Noninterest expense was $3.2 million for the first
quarter of 2006, compared to $2.0 million for the same period in 2005, a 64.1%
increase. The increase in noninterest expense was primarily due to the
acquisition of CBT, which added an additional $958,000. At March 31, 2006, the
Company had approximately 109 full time equivalent employees, compared to 71
at March 31, 2005. The Banks had nine branch locations at March 31, 2006,
compared to six at March 31, 2005.
Abigail Adams National Bancorp, Inc. declared a quarterly
dividend of $0.125 per common share paid on March 31, 2006 to shareholders of
record on March 15, 2006.
Abigail Adams National Bancorp is a two-bank holding
company, majority owned and operated by women. The Company is focused on
serving the financial needs of minorities, women, small to mid-sized
businesses, and not-for-profit organizations in the Washington, DC and
Richmond metropolitan areas. All information for the period ended March 31,
2006 has been derived from unaudited financial information.

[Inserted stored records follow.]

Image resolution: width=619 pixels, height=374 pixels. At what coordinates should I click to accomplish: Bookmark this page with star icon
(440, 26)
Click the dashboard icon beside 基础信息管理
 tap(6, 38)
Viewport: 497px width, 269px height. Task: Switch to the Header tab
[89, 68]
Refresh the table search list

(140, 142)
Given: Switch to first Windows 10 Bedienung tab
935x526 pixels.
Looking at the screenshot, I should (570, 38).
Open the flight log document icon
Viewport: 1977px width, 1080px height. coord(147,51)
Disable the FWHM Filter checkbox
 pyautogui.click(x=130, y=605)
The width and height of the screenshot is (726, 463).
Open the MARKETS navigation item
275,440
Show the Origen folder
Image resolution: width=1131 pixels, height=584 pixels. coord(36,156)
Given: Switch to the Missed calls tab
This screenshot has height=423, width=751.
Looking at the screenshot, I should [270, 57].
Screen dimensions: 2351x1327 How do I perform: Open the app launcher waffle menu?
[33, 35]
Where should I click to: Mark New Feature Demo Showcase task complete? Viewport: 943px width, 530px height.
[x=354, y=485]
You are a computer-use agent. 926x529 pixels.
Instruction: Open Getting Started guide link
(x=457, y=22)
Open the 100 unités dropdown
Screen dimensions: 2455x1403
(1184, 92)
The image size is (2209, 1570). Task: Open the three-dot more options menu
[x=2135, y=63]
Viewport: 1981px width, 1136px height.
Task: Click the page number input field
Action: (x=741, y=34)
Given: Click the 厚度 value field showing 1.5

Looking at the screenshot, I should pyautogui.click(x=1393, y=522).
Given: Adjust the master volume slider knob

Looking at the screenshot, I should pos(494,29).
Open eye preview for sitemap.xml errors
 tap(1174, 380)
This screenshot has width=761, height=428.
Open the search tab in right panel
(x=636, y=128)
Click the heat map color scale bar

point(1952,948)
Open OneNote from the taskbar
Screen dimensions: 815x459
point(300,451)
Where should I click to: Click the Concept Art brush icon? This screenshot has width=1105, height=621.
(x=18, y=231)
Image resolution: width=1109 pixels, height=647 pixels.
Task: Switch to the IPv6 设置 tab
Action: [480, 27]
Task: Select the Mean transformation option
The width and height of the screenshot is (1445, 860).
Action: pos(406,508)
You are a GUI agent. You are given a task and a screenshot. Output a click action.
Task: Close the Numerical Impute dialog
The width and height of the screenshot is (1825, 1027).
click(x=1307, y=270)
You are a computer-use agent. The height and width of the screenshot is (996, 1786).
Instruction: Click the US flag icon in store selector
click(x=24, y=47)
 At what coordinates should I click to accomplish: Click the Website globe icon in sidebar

Statements contained in this press release that are not
historical facts may constitute forward-looking statements (within the meaning
of Section 21E of the Securities and Exchange Act of 1934, as amended) which
involve significant risks and uncertainties. The Company intends such
forward-looking statements to be covered in the Private Securities Litigation
Reform Act of 1995, and is including this statement for purposes of invoking
these safe harbor provisions. The Company’s ability to predict results or
the actual effect of future plans or strategies is inherently uncertain and
involves a number of risks and uncertainties, some of which have been set
forth in the Company’s most
recent annual reports on Form 10-K, which disclosures are incorporated by
reference herein. The fact that there are various risks and uncertainties
should be considered in evaluating forward-looking statements and undue
reliance should not be placed on such statements.